As a teacher, he formed lasting bonds with residents, some of whom kept in touch with him until the end. When he died in December, Dr. Meissner already had addressed his Christmas cards and written personal messages to his friends and former residents. His children slipped notes into the cards to let everyone know he had died.
"One man wrote me a three-page letter, typewritten, single-spaced," his daughter said. "That's a lot."
In classroom or clinic, Dr.
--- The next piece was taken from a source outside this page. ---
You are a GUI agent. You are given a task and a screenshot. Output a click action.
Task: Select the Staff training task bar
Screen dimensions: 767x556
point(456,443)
Meissner insisted that a pleasant atmosphere prevail, where teachers, students, and doctors at any level greeted each other congenially. At home, he kept framed on his bedroom bureau the piece of writing known as the optimist's creed.
"Nothing got him down, not anybody's illness, not the death of somebody, nothing," his son said. "He really rolled with the punches very well and got up and looked at the bright side of everything."
Dr. Meissner also "listened very well to people and talked very well with people," his daughter said. "He heard what people were saying, whether or not they were really saying it, and responded with great generosity."
Bernice Meissner died in 2002 after a series of strokes. During her convalescence in assisted living, Dr. Meissner visited every day, their son said, "even if it was just to kiss her good night."
Afterward, Dr. Meissner and Audrey Meeker, his wife's close friend, became companions, having helped each other through the deaths of their respective spouses.
"To be in his presence was to feel like you were about the only one that mattered. He was just great to everybody," Meeker said. " . . . I don't think I've ever known anybody who was loved by so many people."
In addition to his daughter, son, and Meeker, Dr. Meissner leaves four grandchildren and three great-grandchildren.